La plupart de ces articles sont le fruit du travail qu'elle a mené pendant six ans, après un bac et une maîtrise, au sein du Groupe de recherche en sécurité routière de l'Université de Sherbrooke. "Au cours des dernières années, j'ai surtout travaillé sur des intersections, des accidents et des points noirs sur des cartes, dit-elle. La question de la mobilité des femmes amène des considérations beaucoup plus théoriques." À l'aide des enquêtes origine-destination réalisées depuis plusieurs années par la Société de transport de la Communauté urbaine de Québec, l'étudiante-chercheure entend documenter l'évolution de la mobilité spatiale des femmes et ses répercussions sur la société.
Géographe de formation, elle espère devenir professeure d'université une fois son doctorat terminé. "J'aime donner des cours, avoir des échanges avec les étudiants et j'aime aussi la recherche. Les professeurs ont la chance d'être leur propre patron et c'est quelque chose d'important pour moi.
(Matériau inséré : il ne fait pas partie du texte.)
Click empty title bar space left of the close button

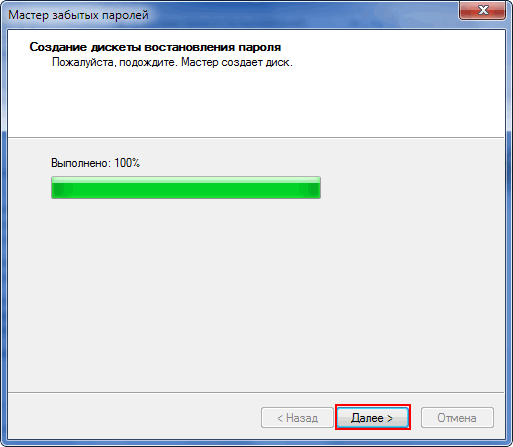coord(300,15)
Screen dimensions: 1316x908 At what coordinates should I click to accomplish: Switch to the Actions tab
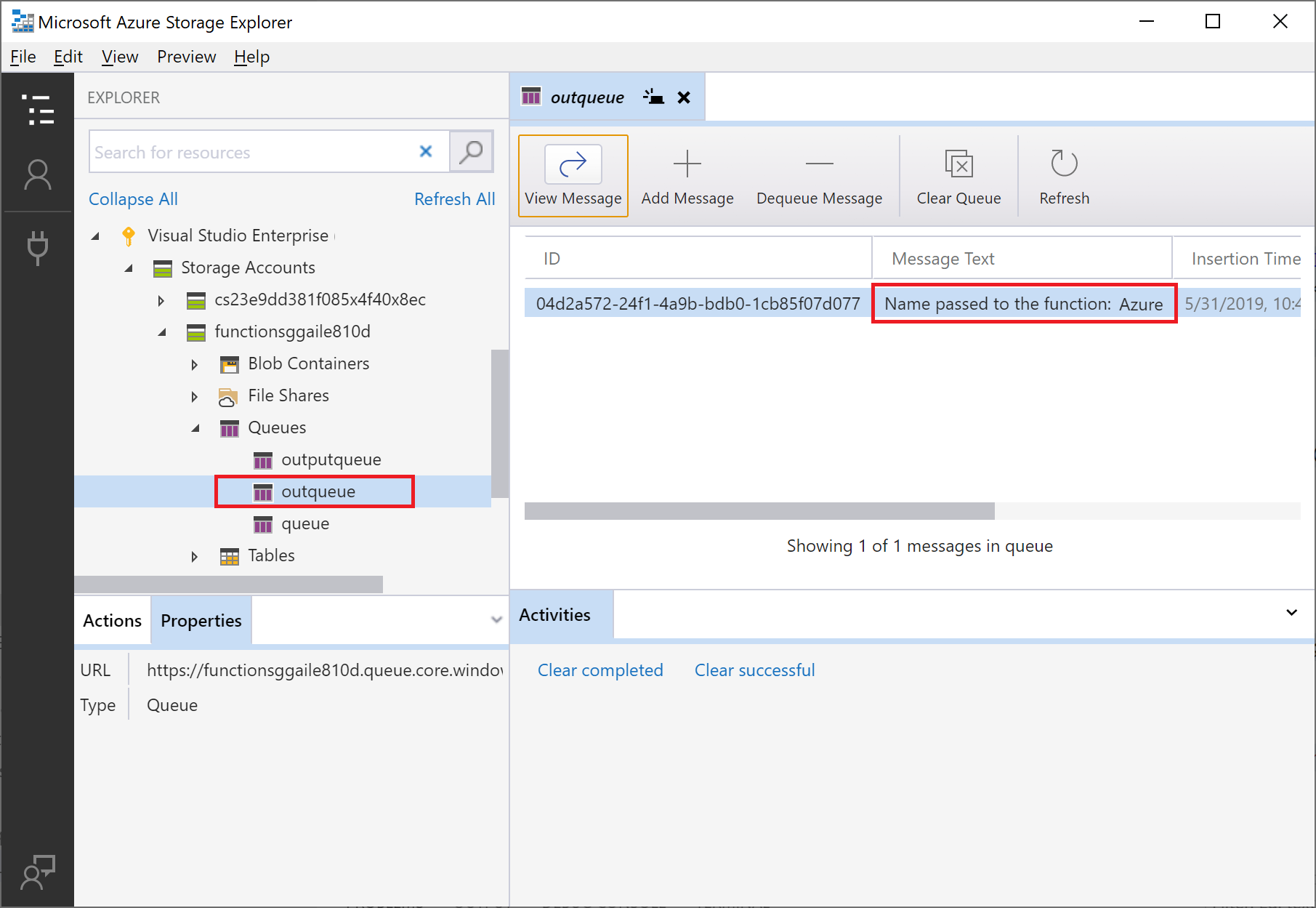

Même si c'est exigeant et qu'il faut investir beaucoup de temps, c'est ce qui m'intéresse. Je ne veux pas faire du 8 à 5, avec une pause à 10 h, dans un bureau de consultants. J'aime trop la liberté et les possibilités qu'offre le milieu universitaire".
Annie Pellerin: la gamme de sols
Pendant ses études au Cégep Édouard-Montpetit, à
Longueuil, Annie Pellerin a longtemps hésité avant d'arrêter
son choix sur ce qu'elle voulait étudier à l'université.
Mais, après deux cours de géologie, la réponse est
devenue claire comme de l'eau de roche: les sols. Ce choix, étrange
selon plusieurs personnes de son entourage urbain, la récipiendaire
1997 du prix Desjardins d'excellence pour étudiant-chercheur l'explique
simplement: "L'étude des sols requiert des notions de chimie,
de physique, de biologie et d'environnement et cette convergence de disciplines
scientifiques me plaît bien. Et puis, les sols ne sont pas aussi stagnants
qu'ils en ont l'air, ce sont même des milieux très dynamiques."
Lors de la dernière année de son bac en agronomie, Annie Pellerin a été boursière d'été du CRSNG pour l'initiation à la recherche, une expérience qui lui a donné la piqûre de la recherche. Sa maîtrise, commencée en mai dernier sous la supervision de Josée Fortin et de Léon-Étienne Parent, s'inscrit dans la perspective de l'agriculture durable. "Je tente de déterminer si on ne pourrait pas diminuer les doses d'engrais, l'azote et le potassium plus spécifiquement, dans la culture du maïs-grain en fonction de la texture des sols et en fonction de la région." Idéalement, explique-t-elle, il faudrait mettre juste la quantité d'engrais requise par le plante, sinon les surplus se retrouvent dans le sol et l'azote risque de contaminer la nappe phréatique. "Les études réalisées jusqu'à maintenant ont montré que, dans certains sols, l'épandage de phosphore et de potassium était inutile puisque, peu importe la quantité utilisée, la production végétale n'augmentait pas significativement."
Comme en témoigne sa moyenne cumulative de 4,2 sur 4,33, Annie Pellerin est une perfectionniste. Cette culture de l'excellence lui a d'ailleurs valu une récolte abondante de cinq bourses au mérite pendant son bac et de deux bourses d'excellence à la maîtrise. À cette liste s'ajoute maintenant le prix de l'ACFAS commandité par la Fondation Desjardins. Si les détails de ses projets d'avenir sont encore flous pour le moment, une chose apparaît désormais certaine dans sa boule de cristal: "J'aime apprendre et surtout j'aime comprendre. Je veux travailler en recherche".